Segment Start: EXERCISE DATA

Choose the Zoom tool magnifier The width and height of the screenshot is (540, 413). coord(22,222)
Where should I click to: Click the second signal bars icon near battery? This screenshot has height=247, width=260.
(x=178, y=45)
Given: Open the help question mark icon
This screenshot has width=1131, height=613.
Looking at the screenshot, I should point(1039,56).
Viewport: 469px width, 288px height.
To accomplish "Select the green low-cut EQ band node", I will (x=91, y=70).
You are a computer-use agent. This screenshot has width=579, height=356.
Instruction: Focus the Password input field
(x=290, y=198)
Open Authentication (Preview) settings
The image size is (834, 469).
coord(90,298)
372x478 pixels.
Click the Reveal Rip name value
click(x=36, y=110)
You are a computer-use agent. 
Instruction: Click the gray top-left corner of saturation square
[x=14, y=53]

Segment End: EXERCISE DATA

• [TASK INSTRUCTIONS]:
In full and without error, restate the data.

• [RESPONSE]:
Choose the Zoom tool magnifier The width and height of the screenshot is (540, 413). coord(22,222)
Where should I click to: Click the second signal bars icon near battery? This screenshot has height=247, width=260.
(x=178, y=45)
Given: Open the help question mark icon
This screenshot has width=1131, height=613.
Looking at the screenshot, I should point(1039,56).
Viewport: 469px width, 288px height.
To accomplish "Select the green low-cut EQ band node", I will (x=91, y=70).
You are a computer-use agent. This screenshot has width=579, height=356.
Instruction: Focus the Password input field
(x=290, y=198)
Open Authentication (Preview) settings
The image size is (834, 469).
coord(90,298)
372x478 pixels.
Click the Reveal Rip name value
click(x=36, y=110)
You are a computer-use agent. 
Instruction: Click the gray top-left corner of saturation square
[x=14, y=53]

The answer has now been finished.